[Gespeicherte Zeilen]
►
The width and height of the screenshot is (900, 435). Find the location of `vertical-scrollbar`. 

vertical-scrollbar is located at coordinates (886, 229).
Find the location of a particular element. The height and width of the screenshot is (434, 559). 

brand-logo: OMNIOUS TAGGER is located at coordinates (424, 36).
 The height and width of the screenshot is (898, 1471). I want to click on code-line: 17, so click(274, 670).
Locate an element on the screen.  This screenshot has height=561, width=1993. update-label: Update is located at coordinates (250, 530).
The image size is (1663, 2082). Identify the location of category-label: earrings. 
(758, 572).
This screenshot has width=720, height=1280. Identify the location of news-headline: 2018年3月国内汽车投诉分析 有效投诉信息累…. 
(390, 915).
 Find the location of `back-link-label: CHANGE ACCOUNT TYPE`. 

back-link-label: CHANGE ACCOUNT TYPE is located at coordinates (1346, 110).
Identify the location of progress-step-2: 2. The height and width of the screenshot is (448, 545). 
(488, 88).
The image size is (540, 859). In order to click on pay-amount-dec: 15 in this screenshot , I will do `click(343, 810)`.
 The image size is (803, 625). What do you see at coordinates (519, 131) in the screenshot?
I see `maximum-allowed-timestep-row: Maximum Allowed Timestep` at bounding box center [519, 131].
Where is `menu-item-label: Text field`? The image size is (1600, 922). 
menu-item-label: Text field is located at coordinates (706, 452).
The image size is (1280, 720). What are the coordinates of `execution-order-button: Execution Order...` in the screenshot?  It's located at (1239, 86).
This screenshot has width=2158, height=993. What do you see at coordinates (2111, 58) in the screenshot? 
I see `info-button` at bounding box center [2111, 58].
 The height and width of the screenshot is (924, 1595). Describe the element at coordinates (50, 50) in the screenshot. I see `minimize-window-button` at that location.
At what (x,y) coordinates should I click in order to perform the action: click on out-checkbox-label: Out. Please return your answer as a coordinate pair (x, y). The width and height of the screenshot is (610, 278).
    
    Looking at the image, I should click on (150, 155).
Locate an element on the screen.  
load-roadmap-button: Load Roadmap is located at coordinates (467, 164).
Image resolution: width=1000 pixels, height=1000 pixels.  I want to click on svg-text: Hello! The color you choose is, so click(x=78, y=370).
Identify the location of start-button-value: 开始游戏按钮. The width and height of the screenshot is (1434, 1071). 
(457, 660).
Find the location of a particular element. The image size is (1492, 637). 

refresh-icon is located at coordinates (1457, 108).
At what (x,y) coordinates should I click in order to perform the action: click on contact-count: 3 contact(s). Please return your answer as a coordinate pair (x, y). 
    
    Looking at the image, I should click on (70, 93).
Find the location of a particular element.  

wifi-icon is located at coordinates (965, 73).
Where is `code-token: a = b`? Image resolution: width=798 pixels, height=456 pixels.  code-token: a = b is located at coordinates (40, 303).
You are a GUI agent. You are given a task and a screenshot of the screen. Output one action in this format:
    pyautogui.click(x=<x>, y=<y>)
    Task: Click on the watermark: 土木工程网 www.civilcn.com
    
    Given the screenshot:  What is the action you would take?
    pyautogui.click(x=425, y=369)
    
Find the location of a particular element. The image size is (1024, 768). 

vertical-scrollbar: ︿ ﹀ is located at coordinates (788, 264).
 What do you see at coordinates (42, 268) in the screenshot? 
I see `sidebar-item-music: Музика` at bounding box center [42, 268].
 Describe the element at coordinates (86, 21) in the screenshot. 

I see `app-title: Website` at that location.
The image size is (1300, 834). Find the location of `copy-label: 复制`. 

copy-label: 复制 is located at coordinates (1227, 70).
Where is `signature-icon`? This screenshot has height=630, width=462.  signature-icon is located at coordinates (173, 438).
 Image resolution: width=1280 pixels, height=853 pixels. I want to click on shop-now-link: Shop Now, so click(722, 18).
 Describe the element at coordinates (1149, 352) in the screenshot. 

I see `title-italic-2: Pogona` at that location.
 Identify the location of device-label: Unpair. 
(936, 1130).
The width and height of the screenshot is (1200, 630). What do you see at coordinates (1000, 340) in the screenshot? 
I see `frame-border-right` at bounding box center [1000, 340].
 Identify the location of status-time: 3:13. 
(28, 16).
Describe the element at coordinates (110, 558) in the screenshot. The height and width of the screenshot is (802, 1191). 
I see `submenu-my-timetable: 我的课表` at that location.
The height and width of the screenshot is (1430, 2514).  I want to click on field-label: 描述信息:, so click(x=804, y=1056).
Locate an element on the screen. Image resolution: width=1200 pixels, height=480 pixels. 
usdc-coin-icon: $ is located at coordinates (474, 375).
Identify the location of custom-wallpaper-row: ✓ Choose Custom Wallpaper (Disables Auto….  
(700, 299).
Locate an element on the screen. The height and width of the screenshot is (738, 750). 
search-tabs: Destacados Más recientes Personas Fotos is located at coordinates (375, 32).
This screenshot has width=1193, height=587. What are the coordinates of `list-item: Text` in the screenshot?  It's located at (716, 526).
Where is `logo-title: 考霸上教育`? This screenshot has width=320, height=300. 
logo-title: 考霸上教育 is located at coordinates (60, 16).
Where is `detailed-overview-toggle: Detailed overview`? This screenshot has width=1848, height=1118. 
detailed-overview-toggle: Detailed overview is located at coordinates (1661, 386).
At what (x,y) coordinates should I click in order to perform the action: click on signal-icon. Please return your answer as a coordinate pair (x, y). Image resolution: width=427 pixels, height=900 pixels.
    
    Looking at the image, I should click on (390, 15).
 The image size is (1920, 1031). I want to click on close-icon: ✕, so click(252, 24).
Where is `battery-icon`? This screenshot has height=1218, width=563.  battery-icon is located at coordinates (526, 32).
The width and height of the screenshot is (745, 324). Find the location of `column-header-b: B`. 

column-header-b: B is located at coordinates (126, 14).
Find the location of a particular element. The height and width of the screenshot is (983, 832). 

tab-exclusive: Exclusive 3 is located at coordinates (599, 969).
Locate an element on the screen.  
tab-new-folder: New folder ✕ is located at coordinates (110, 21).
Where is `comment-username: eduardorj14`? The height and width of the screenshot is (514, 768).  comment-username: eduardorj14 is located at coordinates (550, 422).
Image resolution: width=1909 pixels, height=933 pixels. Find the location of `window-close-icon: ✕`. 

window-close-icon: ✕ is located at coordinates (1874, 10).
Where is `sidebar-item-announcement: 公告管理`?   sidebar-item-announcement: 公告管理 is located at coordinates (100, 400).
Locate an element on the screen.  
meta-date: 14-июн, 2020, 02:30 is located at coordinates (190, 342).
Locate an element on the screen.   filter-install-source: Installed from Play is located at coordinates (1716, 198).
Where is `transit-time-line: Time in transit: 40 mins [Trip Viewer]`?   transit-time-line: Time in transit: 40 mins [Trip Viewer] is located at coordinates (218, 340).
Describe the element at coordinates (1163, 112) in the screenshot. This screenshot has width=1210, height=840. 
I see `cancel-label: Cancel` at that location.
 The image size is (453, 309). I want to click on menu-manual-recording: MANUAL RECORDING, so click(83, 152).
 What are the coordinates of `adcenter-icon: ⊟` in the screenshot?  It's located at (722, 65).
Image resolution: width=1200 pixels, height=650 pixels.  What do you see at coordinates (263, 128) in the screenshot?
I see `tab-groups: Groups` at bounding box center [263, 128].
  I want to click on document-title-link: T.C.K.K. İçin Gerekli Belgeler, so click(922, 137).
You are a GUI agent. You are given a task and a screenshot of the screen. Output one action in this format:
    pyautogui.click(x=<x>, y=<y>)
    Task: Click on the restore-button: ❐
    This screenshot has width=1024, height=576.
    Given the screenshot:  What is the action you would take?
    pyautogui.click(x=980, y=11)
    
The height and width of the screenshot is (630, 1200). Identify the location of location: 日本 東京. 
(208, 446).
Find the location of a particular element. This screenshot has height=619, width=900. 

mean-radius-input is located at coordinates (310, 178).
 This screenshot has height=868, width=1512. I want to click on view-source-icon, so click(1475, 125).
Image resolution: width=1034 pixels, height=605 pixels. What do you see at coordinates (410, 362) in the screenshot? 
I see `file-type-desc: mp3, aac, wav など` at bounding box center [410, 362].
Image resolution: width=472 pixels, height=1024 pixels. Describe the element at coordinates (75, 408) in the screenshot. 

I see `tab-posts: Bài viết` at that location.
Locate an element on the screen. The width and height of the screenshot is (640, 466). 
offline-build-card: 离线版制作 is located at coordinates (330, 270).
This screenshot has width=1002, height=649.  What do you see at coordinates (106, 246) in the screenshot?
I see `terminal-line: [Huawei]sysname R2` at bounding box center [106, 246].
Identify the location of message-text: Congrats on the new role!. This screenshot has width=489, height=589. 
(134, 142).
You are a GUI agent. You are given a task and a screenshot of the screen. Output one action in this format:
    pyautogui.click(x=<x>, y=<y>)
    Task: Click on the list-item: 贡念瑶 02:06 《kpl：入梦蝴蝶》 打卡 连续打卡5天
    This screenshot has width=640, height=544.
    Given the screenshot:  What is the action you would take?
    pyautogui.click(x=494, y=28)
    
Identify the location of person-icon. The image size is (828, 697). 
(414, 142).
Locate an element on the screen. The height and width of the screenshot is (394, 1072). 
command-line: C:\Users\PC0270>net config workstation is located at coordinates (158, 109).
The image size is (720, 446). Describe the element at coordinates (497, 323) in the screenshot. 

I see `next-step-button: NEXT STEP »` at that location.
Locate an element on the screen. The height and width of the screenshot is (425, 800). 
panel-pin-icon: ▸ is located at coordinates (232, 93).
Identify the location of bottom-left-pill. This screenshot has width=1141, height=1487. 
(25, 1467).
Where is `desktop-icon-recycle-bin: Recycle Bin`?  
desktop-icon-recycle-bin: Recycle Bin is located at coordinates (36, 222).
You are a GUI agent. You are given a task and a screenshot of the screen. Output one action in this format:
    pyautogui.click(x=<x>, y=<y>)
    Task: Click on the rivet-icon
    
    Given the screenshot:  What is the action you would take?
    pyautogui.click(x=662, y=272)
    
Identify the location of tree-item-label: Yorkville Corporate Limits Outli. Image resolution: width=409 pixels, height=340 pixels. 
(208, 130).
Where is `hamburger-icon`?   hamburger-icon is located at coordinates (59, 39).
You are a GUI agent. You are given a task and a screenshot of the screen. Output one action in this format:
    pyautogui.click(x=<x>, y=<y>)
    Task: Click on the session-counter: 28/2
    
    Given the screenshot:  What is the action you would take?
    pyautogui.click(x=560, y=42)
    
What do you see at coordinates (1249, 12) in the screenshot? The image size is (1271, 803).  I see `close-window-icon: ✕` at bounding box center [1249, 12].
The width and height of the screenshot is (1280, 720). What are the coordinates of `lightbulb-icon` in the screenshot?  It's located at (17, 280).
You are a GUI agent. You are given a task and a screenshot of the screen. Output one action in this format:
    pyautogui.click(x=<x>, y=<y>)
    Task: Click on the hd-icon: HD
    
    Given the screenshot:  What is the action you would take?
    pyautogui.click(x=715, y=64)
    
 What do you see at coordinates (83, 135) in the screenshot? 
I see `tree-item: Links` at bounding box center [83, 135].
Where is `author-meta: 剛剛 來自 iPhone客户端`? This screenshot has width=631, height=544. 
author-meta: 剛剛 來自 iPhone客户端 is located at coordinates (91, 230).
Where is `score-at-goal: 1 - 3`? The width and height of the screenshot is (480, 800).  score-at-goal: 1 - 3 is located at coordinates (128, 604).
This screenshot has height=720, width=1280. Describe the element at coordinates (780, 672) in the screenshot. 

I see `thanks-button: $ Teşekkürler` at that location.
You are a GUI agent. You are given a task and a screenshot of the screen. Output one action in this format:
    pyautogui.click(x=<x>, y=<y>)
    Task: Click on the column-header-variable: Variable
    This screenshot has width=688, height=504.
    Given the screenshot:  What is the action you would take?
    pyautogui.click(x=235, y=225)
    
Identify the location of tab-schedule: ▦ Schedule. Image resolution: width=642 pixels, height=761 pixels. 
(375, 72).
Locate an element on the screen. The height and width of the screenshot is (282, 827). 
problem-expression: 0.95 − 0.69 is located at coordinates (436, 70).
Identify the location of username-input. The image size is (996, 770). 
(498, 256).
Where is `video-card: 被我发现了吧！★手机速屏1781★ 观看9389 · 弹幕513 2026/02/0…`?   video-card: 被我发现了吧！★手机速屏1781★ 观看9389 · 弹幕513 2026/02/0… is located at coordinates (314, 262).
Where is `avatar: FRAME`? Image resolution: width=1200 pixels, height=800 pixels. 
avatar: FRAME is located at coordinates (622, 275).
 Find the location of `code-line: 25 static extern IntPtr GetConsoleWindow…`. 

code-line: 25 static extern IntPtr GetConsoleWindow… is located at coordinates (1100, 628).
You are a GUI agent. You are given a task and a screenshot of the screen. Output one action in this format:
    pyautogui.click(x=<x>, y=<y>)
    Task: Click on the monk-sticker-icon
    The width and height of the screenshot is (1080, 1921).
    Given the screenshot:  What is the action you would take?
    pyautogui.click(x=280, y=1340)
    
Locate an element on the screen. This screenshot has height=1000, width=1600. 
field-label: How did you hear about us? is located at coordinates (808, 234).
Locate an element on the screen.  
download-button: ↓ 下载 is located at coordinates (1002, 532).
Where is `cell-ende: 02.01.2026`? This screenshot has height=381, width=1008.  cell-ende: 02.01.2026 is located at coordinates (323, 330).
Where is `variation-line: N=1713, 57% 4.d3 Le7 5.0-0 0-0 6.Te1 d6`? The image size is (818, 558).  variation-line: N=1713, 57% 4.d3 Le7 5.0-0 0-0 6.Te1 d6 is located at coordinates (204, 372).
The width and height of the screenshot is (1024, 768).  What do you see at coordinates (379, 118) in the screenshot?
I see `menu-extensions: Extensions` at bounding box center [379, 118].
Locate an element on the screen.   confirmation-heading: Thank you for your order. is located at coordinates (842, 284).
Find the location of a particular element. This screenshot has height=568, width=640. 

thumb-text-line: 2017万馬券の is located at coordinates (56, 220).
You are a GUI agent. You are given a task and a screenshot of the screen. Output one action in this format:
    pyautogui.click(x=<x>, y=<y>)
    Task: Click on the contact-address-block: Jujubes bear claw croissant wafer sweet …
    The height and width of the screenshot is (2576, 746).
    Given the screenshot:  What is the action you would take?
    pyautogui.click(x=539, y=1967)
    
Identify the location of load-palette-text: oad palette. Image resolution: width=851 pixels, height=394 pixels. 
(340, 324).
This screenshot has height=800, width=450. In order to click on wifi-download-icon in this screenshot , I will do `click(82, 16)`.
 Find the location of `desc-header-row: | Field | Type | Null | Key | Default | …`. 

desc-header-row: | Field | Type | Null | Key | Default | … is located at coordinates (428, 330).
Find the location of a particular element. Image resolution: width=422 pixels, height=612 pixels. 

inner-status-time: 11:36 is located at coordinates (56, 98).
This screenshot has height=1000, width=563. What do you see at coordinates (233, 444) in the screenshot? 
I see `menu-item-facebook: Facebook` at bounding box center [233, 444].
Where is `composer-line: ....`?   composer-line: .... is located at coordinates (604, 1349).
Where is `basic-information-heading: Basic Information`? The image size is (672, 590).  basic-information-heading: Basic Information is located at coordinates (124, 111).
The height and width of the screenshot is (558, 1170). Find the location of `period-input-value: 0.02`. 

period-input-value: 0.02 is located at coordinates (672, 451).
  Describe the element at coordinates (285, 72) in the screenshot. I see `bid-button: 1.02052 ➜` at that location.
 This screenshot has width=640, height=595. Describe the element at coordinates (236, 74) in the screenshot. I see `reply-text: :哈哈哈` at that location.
◄
• ZIEL DER AUFGABE:
Wiederhole die Zeilen oben wortgetreu, und zwar von der Zeile mit „has width=320, height=300.“ bis einschließlich der Zeile mit „meta-date: 14-июн, 2020, 02:30“.

• ANTWORT ZUR ÜBUNG:
Where is `logo-title: 考霸上教育`? This screenshot has width=320, height=300. 
logo-title: 考霸上教育 is located at coordinates (60, 16).
Where is `detailed-overview-toggle: Detailed overview`? This screenshot has width=1848, height=1118. 
detailed-overview-toggle: Detailed overview is located at coordinates (1661, 386).
At what (x,y) coordinates should I click in order to perform the action: click on signal-icon. Please return your answer as a coordinate pair (x, y). Image resolution: width=427 pixels, height=900 pixels.
    
    Looking at the image, I should click on (390, 15).
 The image size is (1920, 1031). I want to click on close-icon: ✕, so click(252, 24).
Where is `battery-icon`? This screenshot has height=1218, width=563.  battery-icon is located at coordinates (526, 32).
The width and height of the screenshot is (745, 324). Find the location of `column-header-b: B`. 

column-header-b: B is located at coordinates (126, 14).
Find the location of a particular element. The height and width of the screenshot is (983, 832). 

tab-exclusive: Exclusive 3 is located at coordinates (599, 969).
Locate an element on the screen.  
tab-new-folder: New folder ✕ is located at coordinates (110, 21).
Where is `comment-username: eduardorj14`? The height and width of the screenshot is (514, 768).  comment-username: eduardorj14 is located at coordinates (550, 422).
Image resolution: width=1909 pixels, height=933 pixels. Find the location of `window-close-icon: ✕`. 

window-close-icon: ✕ is located at coordinates (1874, 10).
Where is `sidebar-item-announcement: 公告管理`?   sidebar-item-announcement: 公告管理 is located at coordinates (100, 400).
Locate an element on the screen.  
meta-date: 14-июн, 2020, 02:30 is located at coordinates (190, 342).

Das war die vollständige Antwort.